Personal information
- Full name: Perry Haddock
- Born: 20 April 1959 (age 67) Erina, New South Wales, Australia

Playing information
- Height: 167 cm (5 ft 6 in)
- Position: Halfback
Club
| Years | Team | Pld | T | G | FG | P |
| 1981–83 | Cronulla Sharks | 44 | 12 | 3 | 0 | 43 |
| 1984–86 | St. George | 58 | 12 | 0 | 1 | 49 |
| 1987–88 | Illawarra Steelers | 36 | 6 | 0 | 1 | 25 |
| 1989 | St. George | 1 | 0 | 0 | 0 | 0 |
|  | Total | 139 | 30 | 3 | 2 | 117 |
- Source:

= Perry Haddock =

Australian rugby league footballer

Perry Haddock (born 20 April 1959) is an Australian former rugby league footballer who played in the 1980s.

==Professional career==
Originally from Erina, New South Wales, Perry Haddock was a for three clubs during his eight-year career. He played three seasons with the Cronulla-Sutherland Sharks between 1981 and 1983, then switched to the St. George Dragons for three seasons between 1984 and 1986. He starred for Dragons during this period, and he played in the 1985 Grand Final.

In 1987, Haddock switched clubs again, this time to the Illawarra Steelers and stayed for two seasons.

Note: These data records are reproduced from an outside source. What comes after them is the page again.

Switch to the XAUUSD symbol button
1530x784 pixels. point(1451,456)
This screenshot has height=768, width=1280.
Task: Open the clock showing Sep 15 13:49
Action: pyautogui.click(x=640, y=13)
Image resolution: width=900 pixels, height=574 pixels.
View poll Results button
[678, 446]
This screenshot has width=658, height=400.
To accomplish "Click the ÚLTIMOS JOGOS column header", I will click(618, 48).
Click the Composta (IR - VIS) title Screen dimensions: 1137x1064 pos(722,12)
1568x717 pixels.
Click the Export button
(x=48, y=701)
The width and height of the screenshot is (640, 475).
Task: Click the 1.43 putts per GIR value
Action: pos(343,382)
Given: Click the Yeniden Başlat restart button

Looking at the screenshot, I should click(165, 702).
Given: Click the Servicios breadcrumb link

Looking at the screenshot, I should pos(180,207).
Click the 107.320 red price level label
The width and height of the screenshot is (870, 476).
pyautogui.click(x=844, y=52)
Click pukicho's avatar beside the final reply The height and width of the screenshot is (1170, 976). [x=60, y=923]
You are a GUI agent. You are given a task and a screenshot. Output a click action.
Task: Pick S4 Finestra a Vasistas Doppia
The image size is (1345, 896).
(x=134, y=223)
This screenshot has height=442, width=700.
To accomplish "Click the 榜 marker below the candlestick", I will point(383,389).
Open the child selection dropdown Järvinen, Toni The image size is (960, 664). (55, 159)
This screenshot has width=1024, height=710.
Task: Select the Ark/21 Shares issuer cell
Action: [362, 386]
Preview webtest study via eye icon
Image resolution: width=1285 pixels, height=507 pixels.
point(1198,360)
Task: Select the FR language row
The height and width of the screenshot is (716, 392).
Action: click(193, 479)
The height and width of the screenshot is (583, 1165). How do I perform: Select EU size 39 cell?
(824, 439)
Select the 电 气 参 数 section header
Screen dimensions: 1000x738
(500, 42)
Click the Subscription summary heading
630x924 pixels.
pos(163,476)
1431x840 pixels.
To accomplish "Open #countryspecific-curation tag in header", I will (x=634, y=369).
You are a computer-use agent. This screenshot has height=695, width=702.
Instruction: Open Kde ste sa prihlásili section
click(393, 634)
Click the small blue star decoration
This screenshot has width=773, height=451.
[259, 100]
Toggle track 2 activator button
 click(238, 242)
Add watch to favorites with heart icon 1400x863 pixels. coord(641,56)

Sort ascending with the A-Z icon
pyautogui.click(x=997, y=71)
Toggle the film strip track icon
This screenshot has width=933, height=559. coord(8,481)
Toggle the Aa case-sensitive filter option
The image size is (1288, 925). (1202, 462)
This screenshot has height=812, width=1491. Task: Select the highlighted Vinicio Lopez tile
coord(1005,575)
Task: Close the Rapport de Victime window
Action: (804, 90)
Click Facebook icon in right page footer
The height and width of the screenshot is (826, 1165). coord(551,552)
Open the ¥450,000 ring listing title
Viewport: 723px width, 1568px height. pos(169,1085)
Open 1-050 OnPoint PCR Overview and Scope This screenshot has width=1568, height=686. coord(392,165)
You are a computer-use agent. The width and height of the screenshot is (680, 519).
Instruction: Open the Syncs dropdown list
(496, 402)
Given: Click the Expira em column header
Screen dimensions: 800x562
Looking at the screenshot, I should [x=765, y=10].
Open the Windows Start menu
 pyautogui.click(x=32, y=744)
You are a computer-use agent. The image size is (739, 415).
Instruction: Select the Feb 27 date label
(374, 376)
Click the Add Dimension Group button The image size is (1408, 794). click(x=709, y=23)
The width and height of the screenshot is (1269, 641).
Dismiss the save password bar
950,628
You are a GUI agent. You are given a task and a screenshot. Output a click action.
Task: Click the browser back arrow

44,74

Perry Haddock was one of the shortest halfbacks in modern day rugby league, standing at 1.67 metres, but he is remembered as one of the great club halfbacks of his era.

==After retirement==
Haddock coached the Dragons Jersey Flegg Cup team in the early 1990s. It was during this time that he developed Oztag.